Why People get Massage

Why People get Massage

One in six American adults had a massage in the past year--25 million more Americans than 10 years ago, according to an annual survey commissioned by AMTA.  When these surveys began in 1997, only 8 percent of adults said they had a massage in the past year.  In 2006, 18 percent said they had a massage in the past year.

In the past, relaxation was the leading motivator for massage, but increasingly Americans are looking to massage therapy for medical reasons such as injury recovery, pain management, headache control, and overall health and wellness.

In this year's survey, 40 percent of adults said they have had a massage at some time to relieve pain. Thirty percent of people who had a massage in the past five years did it for health reasons other than stress relief. Fifty-three percent of those who discussed massage with their health care providers said their doctor recommended they get massage therapy.

Many young adults feel massage can be a valuable part of their personal health routine. This year, 72 percent of respondents aged 18 to 24 disagreed with the idea that massage is just a luxury. Ninety-two percent say they believe massage can be an effective way to relieve pain, while 48 percent have already had a massage to relieve pain.
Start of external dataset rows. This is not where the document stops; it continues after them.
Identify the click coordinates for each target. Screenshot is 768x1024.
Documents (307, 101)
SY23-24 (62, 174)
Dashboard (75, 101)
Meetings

Older Americans are increasing their use of massage as well. Annual use has tripled over the past 10 years for those ages 55 to 64, from 7 percent in 1997 to 21 percent in 2006, and for ages 65 and up, from 4 percent in 1997 to 12 percent in 2006.

"Massage is a hot topic," says Mary Beth Braun, president of AMTA. "As the medical community increasingly recognizes its benefits, and as more insurance companies begin to include it in their plans, massage will become a more common component of people's health and wellness practice."

Why people choose massage

  • Men and people 65 and older are especially likely to get massage for medical/health care reasons.
  • Women indicated massage therapy was their first choice when asked what gave them the greatest relief from pain-24 percent, versus 22 percent who chose medication as their number one pain-relief choice.
  • Men placed medication first (24 percent) and massage second (19 percent).
  • The number of people who indicated their massage was paid or co-paid by an insurance company doubled, from 5 percent in 2005 to 10 percent in 2006.
  • Twenty-six percent of respondents gave relaxation or stress reduction as their reason.
  • Twenty-one percent had a massage "because it was free or a gift."